Exercise objective
Please restate the entries verbatim. The copy should hold no pictures.

[Extracted entries — start]

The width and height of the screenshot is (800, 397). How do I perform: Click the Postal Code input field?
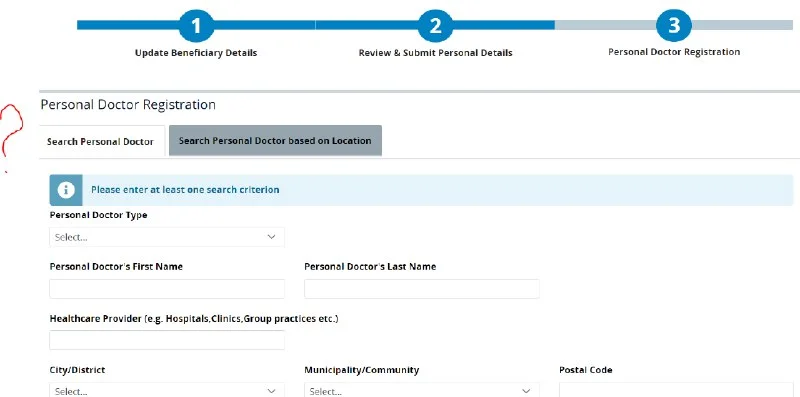point(676,390)
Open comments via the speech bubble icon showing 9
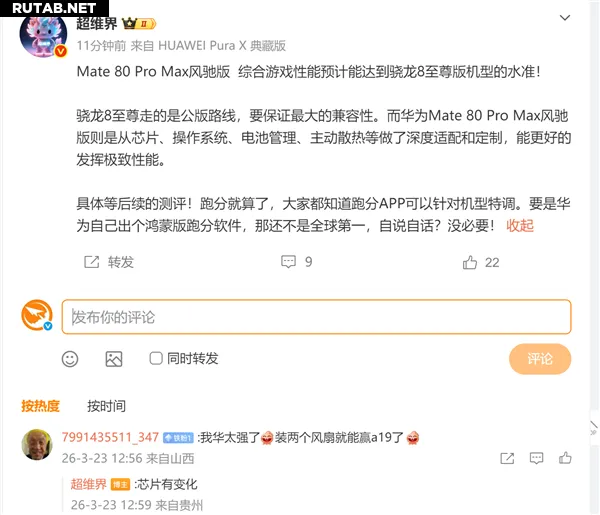This screenshot has height=515, width=600. (x=289, y=262)
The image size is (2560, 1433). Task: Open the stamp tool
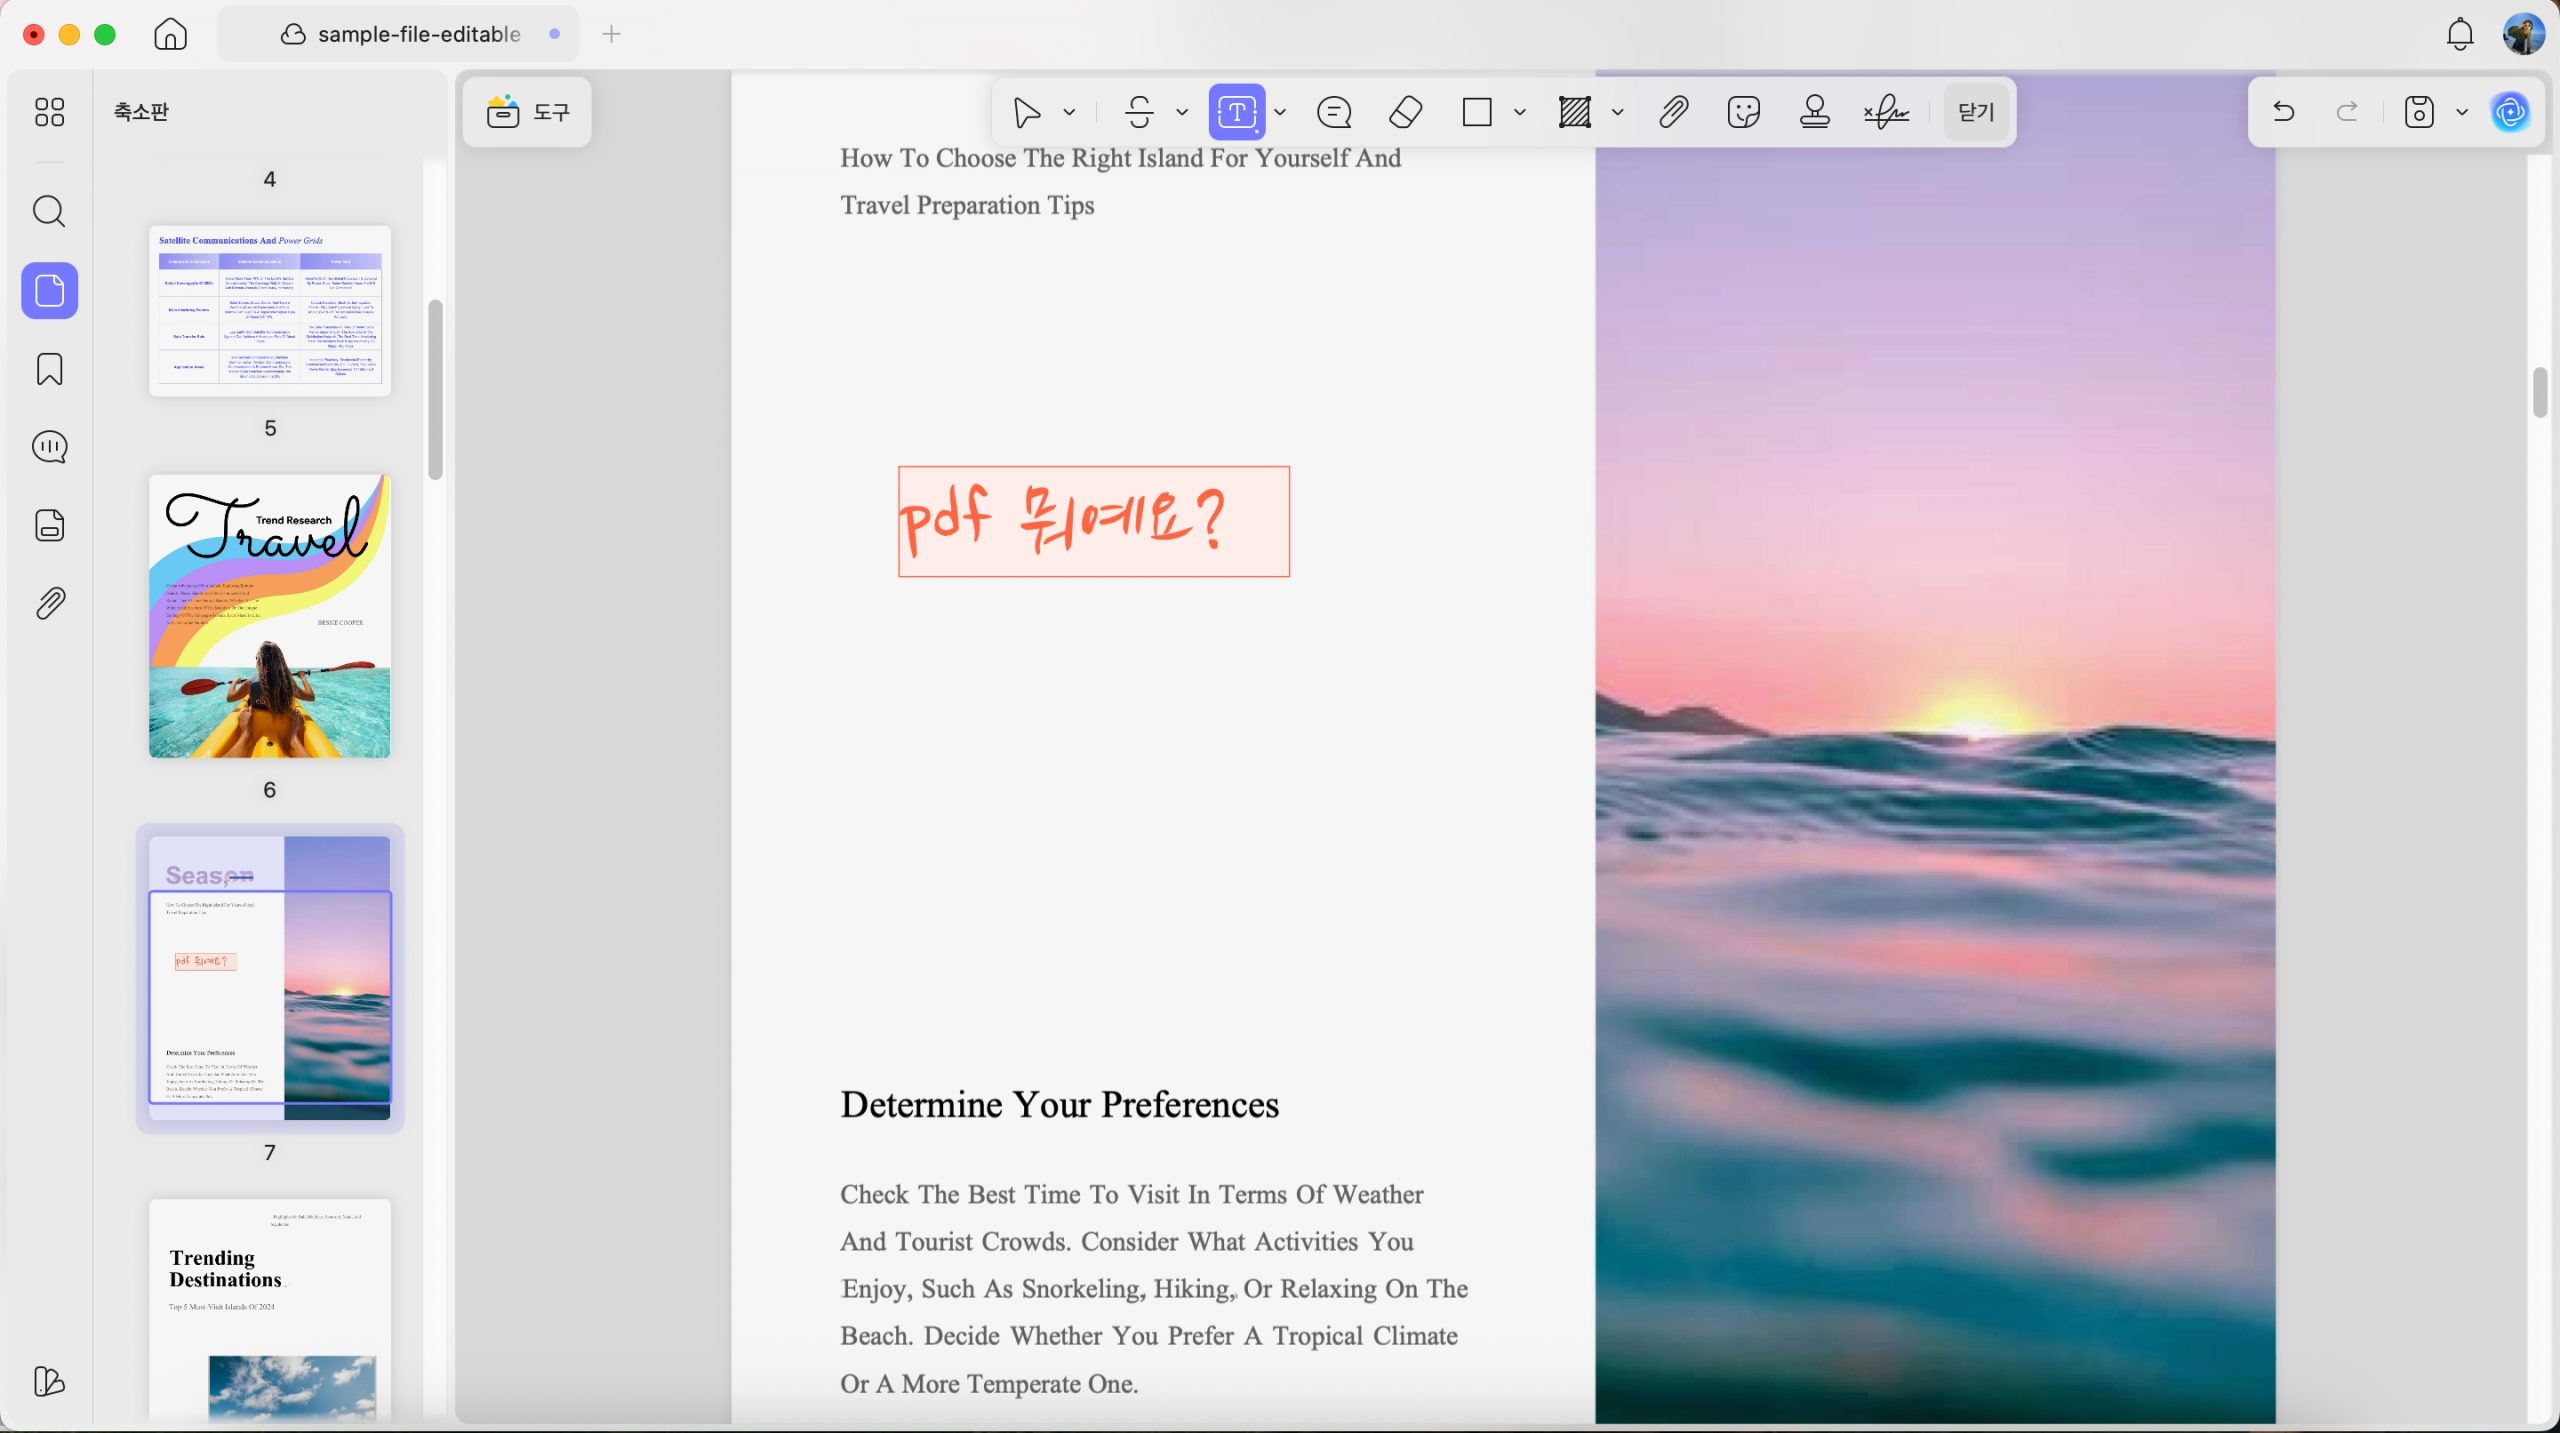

[Extracted entries — finish]

Response box
The width and height of the screenshot is (800, 397). How do I perform: Click the Postal Code input field?
point(676,390)
Open comments via the speech bubble icon showing 9
This screenshot has height=515, width=600. (x=289, y=262)
The image size is (2560, 1433). Task: Open the stamp tool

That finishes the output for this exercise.